Открыв глаза, я подумал, будто вижу продолжение сна. Комнату окутывал белый свет луны. Я машинально начал было искать по полу упавших металлических птиц, но их, конечно, нигде не было. На краю дивана сидела Наоко и неотрывно смотрела в окно. Она подогнула ноги и съежилась, как голодная сирота, опираясь на колени подбородком. Я хотел посмотреть время и начал искать часы в изголовье, но их на месте не оказалось. «Судя по луне, часа два-три», — предположил я. Мучила сильная жажда, но я решил не спускать с Наоко глаз. На ней был тот же голубой халат, одна сторона челки заколота все той же бабочкой. Лунный свет падал на ее красивый лоб. «Странно», — подумал я. Перед сном она снимала заколку.
Наоко сидела, не шелохнувшись. Она походила на маленькую зверушку, завороженную лунным светом, а он падал так, что отчетливо виднелась тень от ее губ. И тень эта — легкая, ранимая — едва шевелилась в такт сердцу или тайным порывам души. Будто Наоко беззвучно шептала, обращаясь к ночной темноте.

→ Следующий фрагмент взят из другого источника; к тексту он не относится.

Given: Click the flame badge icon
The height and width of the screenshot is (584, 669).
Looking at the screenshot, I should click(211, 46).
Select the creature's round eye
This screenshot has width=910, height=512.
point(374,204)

Чтобы хоть как-то прогнать жажду, я сглотнул слюну, но в тишине звук показался до жути громким. Вдруг, будто бы это послужило неким знаком, Наоко встала, едва шурша одеждой, опустилась на колени у изголовья дивана и посмотрела мне в глаза. Я тоже смотрел ей в глаза, но они мне ничего не говорили. Зрачки были неестественно прозрачными, словно из них выглядывал иной мир, но сколько бы я ни всматривался, ничего не смог обнаружить в их глубине. Лица наши разделяли сантиметров тридцать, но мне показалось, что Наоко — за несколько световых лет от меня.

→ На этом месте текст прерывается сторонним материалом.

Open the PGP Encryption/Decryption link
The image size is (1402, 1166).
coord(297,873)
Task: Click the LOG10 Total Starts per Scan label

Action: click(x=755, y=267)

Я протянул руку, чтобы коснуться ее, а Наоко подалась назад, и ее губы слегка задрожали. Затем она подняла руки и, не спеша, начала расстегивать пуговицы халата. Семь пуговиц. Я смотрел, как ее тонкие и красивые пальцы одну за другой расстегивают эти пуговицы, словно сон мой продолжался. Когда поддалась последняя, Наоко стянула халат, как насекомые сбрасывают кожу, и откинула его назад. Под халатом ничего не было. На ней осталась лишь заколка-бабочка. Сбросив халат, Наоко, продолжая стоять на коленях, смотрела на меня. В мягком лунном свете ее мерцающее тело выглядело беспомощным, как у новорожденного младенца. Стоило ей немного — самую малость — шевельнуться, и едва заметно сдвинулся попавший на тело свет луны, изменив ее силуэт. Грубая тень, сотканная из частиц — груди с маленькими сосками, впадины пупка, талии и волосков лобка, — изменялась, подобно кругам на спокойной глади озера.
«Какая идеальная плоть», — подумал я. С каких это пор у Наоко такое совершенное тело? И куда делось то, которое я прижимал к себе в ту незапамятную весну?

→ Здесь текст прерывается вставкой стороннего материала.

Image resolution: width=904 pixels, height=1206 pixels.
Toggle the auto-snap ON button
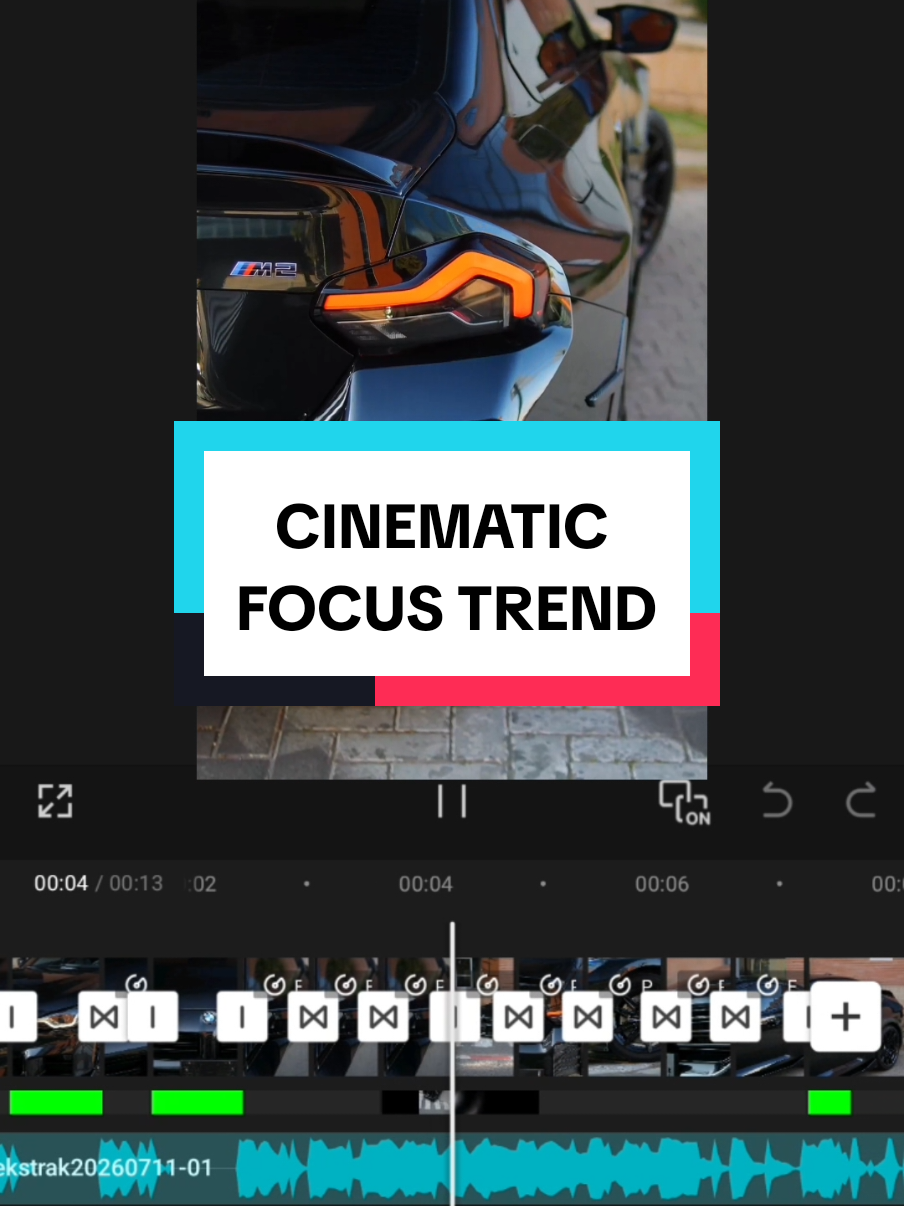pyautogui.click(x=684, y=802)
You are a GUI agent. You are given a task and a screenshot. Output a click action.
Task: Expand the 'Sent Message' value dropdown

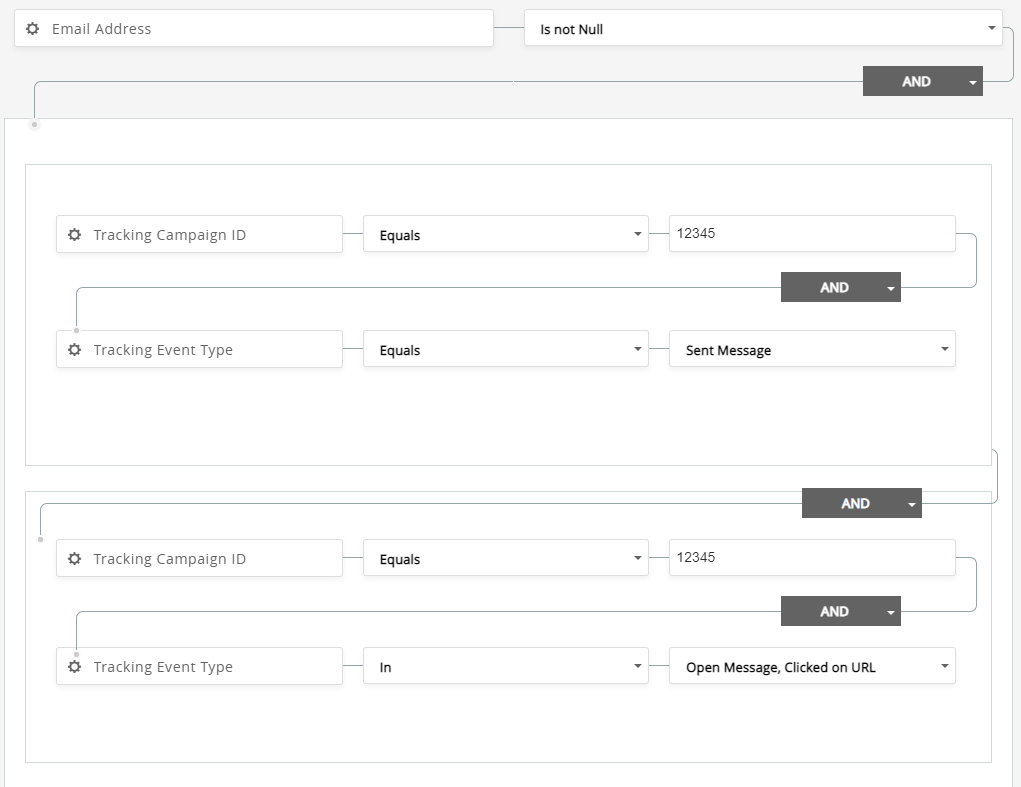pyautogui.click(x=811, y=350)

В ту ночь, когда я медленно раздевал плачущую Наоко, у меня осталось впечатление какого-то несовершенства. Грудь — твердая, соски — как выступы не на своем месте, талия — жесткая. Конечно, Наоко была девушкой красивой, а тело ее — пленительным. Оно возбуждало меня и увлекало с невероятной силой. Но даже так, прижимая к себе ее нагое тело, лаская и целуя его, я вдруг поймал себя на странном и глубоком ощущении его неловкости, какой-то несбалансированности. Обнимая ее, я будто хотел сказать: «Я имею тебя. Я вхожу в тебя. Но это ничего не значит. Мне все равно. Ведь это лишь телесная связь. Мы лишь говорим друг другу, что можем общаться только соприкосновением наших несовершенных тел. И мы тем самым разделяем между собой наше несовершенство». Но, естественно, на такое объяснение я не решился. Я лишь молча и крепко ее обнимал и чувствовал чужеродную сухость, что оставалась в теле Наоко, не в состоянии к нему привыкнуть. И это осязание лишь добавило мне чувства и сделало мой член до невероятности упругим.
Однако сейчас тело Наоко передо мной — совсем другое. «Оно будто бы переродилось в свете луны, стало совершенным», — подумал я. Его детская пухлость, как после смерти Кидзуки, исчезла, плоть словно бы созрела. Тело ее стало настолько красивым, что я даже не почувствовал возбуждения. Я лишь рассеянно всматривался в ее тонкую талию, округлые гладкие груди, тихие толчки обнаженного живота и ниже — в дымку мягких черных волос на лобке.
Она показывала мне свое обнаженное тело минут пять или шесть. А потом опять накинула халат, застегнув сверху все пуговицы по порядку. Встала, тихо открыла дверь в спальню и скрылась.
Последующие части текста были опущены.